The news is not all bad, however. For example, space based sensor arrays have been touted by DOD officials as viable means for “warning, launch detection, surveillance, acquisition, [and] tracking” of hypersonic threats. Similarly, despite the technological challenges, offices like the DOD’s Missile Defense Agency and DARPA have charged ahead at examining high-saturation kinetic projectiles and even directed energy weapons as potential means for destroying hypersonics on a strategic level. While these efforts are all well and good, however, their technological immaturity and prohibitive cost betray the lack of capability to protect American naval assets from hypersonics in the next few years.
Clearly, then, to address the hypersonic threat in the immediate short-term, the Navy cannot rely on technological development and the traditional edge offered by American technological dominance. Instead of looking to laboratories and development houses for hardware tools to counter the threat of hypersonic weapons, the Navy must look to its own assets and shift traditional surface warfare doctrines to ensure survivability. Three doctrinal shifts stand out as potential options for responding to the theater-based use of conventional hypersonics, each with varying levels of plausibility and effectiveness.
Potential Fleet Options
First, a decreased reliance on the concentrated “porcupine” structure of a carrier battle group in favor of distributed use of destroyers, cruisers, smaller LHD flattops, and even LPD transport docks could provide adversaries with such a widely spread set of targets so as to make concentrated hypersonic attack, like the “eight salvo” mission as described by Chinese authorities, unfeasible. By disaggregating targets around carrier battle groups, the Navy could deny its adversaries the ability to reach the concentration levels of hypersonic firepower needed to effectively eliminate the target. This shift is not without its faults. The notion of networked and distributed surface operations is not a new one and blunders in attempting to implement this type of fleet structure in the past have been the bane of the surface Navy. Moreover, the act of distributing and decreasing the density of American warships in a surface action group or carrier battle group could limit the power projection capabilities of such a force, thereby hindering one of the Navy’s core missions.
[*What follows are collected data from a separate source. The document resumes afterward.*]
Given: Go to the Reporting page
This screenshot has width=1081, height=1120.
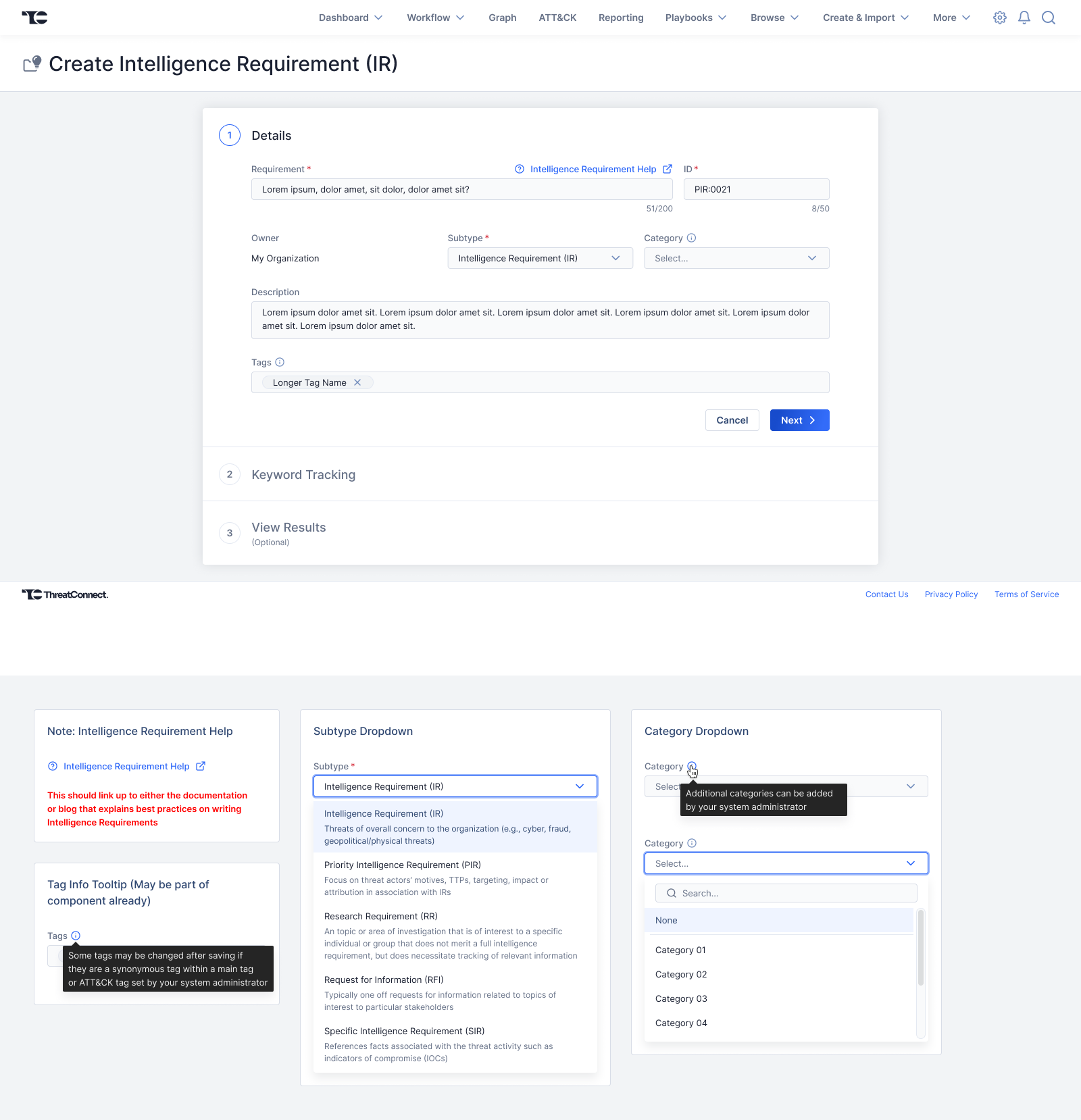Looking at the screenshot, I should coord(620,18).
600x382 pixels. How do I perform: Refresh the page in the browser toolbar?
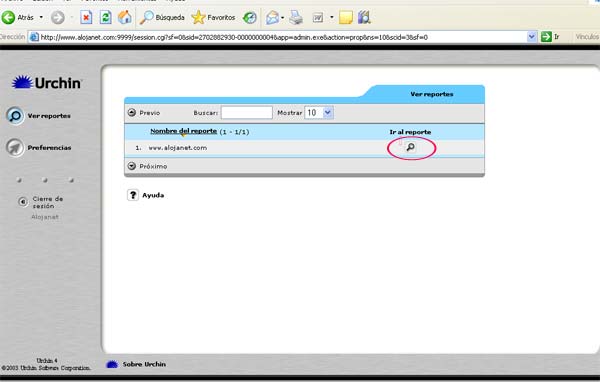(x=106, y=17)
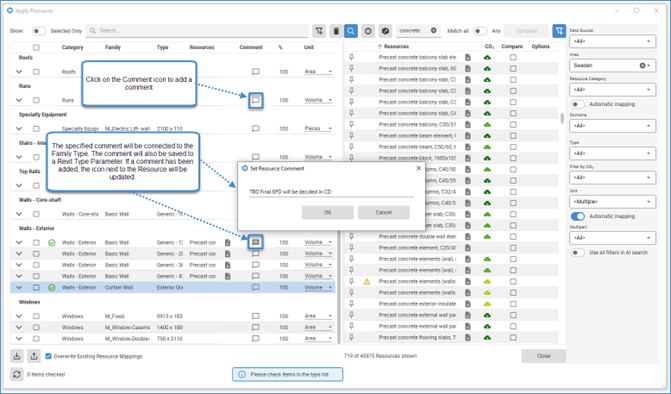The height and width of the screenshot is (394, 671).
Task: Open comment icon for the Runs row
Action: point(255,101)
A second option posits that further utilization of unmanned undersea assets and existing nuclear-powered submarines may prove to be an effective way to address some of the shortcomings brought about by a more vulnerable carrier battle group. For example, increased development and deployment of guided missile submarines, be they conventional boats like the Navy’s modified Ohio-class SSGNs or emerging unmanned options like Boeing’s Orca/Echo Voyager XLUUV platform, would provide the Navy with several far-forward domain capabilities. Such assets would allow the Navy to field missile strike and reconnaissance assets closer to adversary coastlines without bringing surface assets into the effective reach of hypersonic weapons. While submarines will never be able to field their own independent combat air wing or project visible American power in the same way a carrier can, they could engage in some of the maritime patrol and missile strike projection operations previously led by carrier battle groups. Again, this is not an impervious solution since many of the key operations shouldered by aircraft carriers are unique to their incredible deterrence and firepower projection capabilities.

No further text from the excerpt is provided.